Last night my local crew decided, on short notice, that we were going to play Moldvay D&D for a while. Tossing the idea around, we agreed we’d level up after every session and share GM duties (so I guess we aren’t exactly playing Moldvay D&D after all). I proposed a vague outline for the world and everybody signed onto the premise - it’s science fantasy, and everyone lives underground because there’s some sort of techno-magical terror that kills you if you are on the surface when the sun is out. We popcorned a bunch of ideas this suggested: Our communities are in caverns and caves and we eat mushrooms and use magical, portable suns to grow underground crops and stuff. Halflings are irradiated freaks. The purpose of dungeon crawling is, essentially, homesteading. Monsters are leftover killbots from the final war and mutated beasts. Lead takes the place of gold.

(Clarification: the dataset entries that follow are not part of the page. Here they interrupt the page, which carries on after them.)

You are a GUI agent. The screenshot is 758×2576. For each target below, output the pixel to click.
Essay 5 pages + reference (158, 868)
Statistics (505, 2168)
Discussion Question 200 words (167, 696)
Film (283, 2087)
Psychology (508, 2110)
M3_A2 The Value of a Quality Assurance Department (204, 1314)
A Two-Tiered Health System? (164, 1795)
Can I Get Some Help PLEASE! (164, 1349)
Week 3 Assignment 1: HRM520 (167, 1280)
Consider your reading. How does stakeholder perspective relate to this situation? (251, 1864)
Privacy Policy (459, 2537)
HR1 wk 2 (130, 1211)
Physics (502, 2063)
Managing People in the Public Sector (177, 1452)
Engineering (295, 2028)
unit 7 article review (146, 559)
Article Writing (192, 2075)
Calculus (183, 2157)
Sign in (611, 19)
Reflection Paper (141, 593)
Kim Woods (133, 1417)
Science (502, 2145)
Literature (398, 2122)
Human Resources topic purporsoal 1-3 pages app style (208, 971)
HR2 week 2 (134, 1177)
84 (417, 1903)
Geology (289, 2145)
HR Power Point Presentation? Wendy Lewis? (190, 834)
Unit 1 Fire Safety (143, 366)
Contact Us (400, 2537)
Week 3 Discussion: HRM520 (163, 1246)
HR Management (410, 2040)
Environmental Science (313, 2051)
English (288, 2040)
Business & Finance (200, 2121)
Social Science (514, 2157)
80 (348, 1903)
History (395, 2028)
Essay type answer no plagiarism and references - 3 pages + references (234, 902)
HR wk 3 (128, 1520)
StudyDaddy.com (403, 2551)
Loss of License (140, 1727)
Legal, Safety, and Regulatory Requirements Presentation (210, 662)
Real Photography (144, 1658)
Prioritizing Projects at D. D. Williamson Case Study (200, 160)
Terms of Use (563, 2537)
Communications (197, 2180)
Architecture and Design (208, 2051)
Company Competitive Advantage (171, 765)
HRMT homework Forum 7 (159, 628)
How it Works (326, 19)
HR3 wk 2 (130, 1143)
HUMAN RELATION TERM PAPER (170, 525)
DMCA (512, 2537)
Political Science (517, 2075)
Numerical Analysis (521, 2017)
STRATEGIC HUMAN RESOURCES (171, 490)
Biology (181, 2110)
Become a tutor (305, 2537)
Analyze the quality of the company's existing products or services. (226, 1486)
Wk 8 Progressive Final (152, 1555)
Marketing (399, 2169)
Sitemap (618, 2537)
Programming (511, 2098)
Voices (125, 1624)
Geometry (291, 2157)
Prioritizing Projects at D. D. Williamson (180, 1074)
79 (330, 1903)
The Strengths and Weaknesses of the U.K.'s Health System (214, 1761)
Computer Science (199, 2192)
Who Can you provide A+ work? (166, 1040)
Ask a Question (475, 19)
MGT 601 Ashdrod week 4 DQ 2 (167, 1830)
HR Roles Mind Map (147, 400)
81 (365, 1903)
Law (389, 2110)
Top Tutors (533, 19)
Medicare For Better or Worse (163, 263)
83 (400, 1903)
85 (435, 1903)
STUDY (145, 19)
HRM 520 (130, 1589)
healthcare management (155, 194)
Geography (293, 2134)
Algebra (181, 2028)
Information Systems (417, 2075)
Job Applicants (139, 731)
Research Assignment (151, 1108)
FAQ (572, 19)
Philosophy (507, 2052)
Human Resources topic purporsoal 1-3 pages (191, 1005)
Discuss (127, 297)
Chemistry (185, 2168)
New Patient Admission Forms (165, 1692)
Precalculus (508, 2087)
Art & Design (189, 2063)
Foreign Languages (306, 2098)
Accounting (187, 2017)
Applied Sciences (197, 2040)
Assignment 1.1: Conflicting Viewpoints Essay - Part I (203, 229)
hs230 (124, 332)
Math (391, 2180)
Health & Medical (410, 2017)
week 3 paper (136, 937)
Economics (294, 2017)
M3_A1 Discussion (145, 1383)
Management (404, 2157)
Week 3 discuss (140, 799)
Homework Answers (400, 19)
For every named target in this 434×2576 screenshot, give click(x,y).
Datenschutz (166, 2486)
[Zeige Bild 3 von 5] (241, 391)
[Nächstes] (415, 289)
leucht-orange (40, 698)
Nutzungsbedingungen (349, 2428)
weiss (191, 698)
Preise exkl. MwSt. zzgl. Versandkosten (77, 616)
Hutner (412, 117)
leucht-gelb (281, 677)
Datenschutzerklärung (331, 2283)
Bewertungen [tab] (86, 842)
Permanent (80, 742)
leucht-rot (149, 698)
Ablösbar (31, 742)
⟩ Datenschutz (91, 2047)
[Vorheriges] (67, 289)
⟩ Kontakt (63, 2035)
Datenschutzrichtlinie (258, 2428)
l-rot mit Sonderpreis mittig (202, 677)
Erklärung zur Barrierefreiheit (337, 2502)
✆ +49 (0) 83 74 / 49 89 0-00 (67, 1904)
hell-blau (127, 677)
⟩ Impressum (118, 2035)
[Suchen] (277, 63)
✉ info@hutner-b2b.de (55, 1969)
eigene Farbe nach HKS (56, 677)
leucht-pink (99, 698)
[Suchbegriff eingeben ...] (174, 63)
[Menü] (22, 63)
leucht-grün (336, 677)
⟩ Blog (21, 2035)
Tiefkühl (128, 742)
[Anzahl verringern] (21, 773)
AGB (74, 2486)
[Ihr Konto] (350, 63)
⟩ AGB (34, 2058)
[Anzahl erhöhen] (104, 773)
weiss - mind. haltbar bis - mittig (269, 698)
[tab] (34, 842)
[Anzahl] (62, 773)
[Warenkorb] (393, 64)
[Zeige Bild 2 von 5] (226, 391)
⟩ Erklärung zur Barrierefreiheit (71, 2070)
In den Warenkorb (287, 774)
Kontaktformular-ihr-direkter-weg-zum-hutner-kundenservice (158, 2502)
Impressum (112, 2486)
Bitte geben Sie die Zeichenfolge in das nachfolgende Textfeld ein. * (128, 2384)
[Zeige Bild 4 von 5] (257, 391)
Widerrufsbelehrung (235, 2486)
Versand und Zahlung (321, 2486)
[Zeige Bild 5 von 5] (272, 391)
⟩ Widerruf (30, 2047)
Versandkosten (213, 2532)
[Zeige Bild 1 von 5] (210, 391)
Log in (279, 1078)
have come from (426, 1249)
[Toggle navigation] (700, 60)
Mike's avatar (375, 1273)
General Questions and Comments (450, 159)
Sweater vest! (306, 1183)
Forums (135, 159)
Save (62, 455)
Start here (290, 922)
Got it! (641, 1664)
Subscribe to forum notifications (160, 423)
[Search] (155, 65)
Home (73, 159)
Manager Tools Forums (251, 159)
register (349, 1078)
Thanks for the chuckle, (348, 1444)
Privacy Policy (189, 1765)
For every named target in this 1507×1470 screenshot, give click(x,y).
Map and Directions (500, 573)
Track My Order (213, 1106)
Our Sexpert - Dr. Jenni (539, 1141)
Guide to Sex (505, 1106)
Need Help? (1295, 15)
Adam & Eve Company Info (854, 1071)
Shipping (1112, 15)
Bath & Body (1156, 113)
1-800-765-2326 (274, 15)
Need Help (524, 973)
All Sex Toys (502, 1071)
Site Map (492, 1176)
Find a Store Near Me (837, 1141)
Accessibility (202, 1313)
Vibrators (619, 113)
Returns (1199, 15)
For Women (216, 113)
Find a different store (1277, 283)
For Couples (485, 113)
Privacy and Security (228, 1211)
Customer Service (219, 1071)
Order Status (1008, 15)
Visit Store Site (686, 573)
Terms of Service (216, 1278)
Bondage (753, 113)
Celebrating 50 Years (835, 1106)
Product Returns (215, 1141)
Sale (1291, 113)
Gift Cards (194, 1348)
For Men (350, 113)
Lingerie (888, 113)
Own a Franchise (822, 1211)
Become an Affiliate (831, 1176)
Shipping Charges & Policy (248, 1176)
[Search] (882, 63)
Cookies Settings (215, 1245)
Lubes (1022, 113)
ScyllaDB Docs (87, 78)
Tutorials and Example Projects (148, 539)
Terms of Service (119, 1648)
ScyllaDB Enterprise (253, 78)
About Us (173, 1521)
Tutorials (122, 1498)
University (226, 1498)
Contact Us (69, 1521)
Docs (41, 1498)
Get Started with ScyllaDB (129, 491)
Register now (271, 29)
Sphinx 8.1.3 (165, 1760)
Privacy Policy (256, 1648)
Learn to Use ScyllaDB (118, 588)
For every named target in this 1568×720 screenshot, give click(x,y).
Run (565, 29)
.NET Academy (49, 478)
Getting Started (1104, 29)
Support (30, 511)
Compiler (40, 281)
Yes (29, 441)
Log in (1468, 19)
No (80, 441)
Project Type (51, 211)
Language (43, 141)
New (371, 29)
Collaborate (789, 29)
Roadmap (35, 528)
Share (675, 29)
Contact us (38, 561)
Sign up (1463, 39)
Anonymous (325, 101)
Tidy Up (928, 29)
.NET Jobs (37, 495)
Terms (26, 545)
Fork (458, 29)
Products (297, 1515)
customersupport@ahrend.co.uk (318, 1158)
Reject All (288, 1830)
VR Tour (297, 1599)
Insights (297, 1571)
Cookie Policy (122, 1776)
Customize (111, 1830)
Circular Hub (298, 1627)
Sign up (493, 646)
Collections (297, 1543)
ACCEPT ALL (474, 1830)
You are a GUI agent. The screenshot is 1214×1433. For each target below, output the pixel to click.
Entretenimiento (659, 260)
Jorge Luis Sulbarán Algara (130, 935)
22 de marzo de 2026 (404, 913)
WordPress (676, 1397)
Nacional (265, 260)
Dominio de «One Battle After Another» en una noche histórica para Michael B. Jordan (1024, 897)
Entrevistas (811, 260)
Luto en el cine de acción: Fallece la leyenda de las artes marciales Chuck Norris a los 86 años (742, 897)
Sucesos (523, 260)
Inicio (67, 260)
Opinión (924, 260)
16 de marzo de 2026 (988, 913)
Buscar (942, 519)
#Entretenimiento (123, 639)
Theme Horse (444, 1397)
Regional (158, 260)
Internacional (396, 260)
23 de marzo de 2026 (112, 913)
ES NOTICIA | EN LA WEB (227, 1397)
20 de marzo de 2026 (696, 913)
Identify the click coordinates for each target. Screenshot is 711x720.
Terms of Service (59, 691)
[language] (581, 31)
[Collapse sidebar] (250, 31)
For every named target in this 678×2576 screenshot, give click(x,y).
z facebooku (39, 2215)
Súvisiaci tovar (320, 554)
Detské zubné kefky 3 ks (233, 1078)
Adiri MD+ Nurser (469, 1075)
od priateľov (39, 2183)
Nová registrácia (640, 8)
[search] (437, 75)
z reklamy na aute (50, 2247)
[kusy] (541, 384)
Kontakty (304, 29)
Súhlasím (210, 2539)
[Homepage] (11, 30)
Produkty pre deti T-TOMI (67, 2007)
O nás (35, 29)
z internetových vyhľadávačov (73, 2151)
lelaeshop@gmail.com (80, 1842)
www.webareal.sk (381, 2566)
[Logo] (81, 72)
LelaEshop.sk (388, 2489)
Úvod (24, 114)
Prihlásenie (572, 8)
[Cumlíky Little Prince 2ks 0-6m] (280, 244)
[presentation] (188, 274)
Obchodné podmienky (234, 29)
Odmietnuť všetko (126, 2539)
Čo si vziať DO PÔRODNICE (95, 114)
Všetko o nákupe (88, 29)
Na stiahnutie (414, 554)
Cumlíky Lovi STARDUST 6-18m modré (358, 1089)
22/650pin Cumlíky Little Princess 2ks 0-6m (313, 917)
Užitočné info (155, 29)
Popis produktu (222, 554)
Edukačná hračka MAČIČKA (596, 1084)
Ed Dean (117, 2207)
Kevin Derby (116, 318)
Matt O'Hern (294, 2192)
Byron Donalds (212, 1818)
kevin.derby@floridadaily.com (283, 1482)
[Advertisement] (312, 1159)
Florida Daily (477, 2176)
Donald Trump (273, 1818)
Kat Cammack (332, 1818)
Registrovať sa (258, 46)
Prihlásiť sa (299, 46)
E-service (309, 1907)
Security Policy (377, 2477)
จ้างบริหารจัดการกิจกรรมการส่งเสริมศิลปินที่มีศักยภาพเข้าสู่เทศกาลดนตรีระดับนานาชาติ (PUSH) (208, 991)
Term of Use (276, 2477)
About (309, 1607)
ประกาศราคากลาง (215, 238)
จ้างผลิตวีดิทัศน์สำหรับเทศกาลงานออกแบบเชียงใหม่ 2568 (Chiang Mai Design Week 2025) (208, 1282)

To solidify the setting we did something I hadn’t tried before and it worked well. Everyone got four index cards, and we chose an inspirational language for consistency, and wrote down a word, name or phrase on each card. Then we shuffled them up and passed them back out and made a map. They had stuff like MANGU and THE CRUSH and GURLEAN and KHAIDU OLZVOI and THE SILVERED CHAMBERS and RIVER OF ROCK. We took turns filling in details of places and people. Sixteen elements were enough to really breathe life into the world - we have three communities, tenuously connected, all with colorful leaders, and a bandit king who apparently has found a way to survive on the surface. It feels a little lived-in and is just the right amount of detail to start exploring.
It was dirt simple, fast, and really fun.